On 5 October 2008, President Asif Zardari eventually promoted V-Adm. Bashir as the four-star admiral in the Navy and appointed Adm. Noman as Chief of Naval Staff (CNS), superseding the senior most V-Adm. Asaf Humayun who was moved to be appointed as Vice Chief of Naval Staff (VCNS).

It was reported that then-Defence Minister Ahmed Mukhtar had recommended Adm. Noman's name over V-Adm. Humayun to be elevated at the four-star rank. Eventually, V-Adm. Humayun was appointed as vice naval chief on 31 October 2008.

After assuming the command, Admiral Bashir thanked the president for the appointment and recognized the role of Navy facing the multiple challenges in the realm of maritime security due to the presence of various powers in Pakistan's area of interest.

Talking to the media, Bashir vowed that Navy to rise to the occasion to safeguard the national interests at any cost.

He commanded and coordinated the navy-army operations in north-western contingent of the country and expanded the role of navy on wide range of its operational capacity.

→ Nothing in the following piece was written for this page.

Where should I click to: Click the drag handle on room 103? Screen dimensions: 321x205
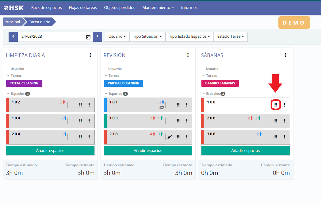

Major deployments of navy was made under Admiral Bashir in all over the country to curbed the terrorism. Admiral Bashir earned public notability and public appraise after successfully executing the cross-border operation to evacuated the Pakistani nationals from Somalia. This cross border operation was conducted by Navy alone; and Admiral Bashir personally supervised the execution of the operation.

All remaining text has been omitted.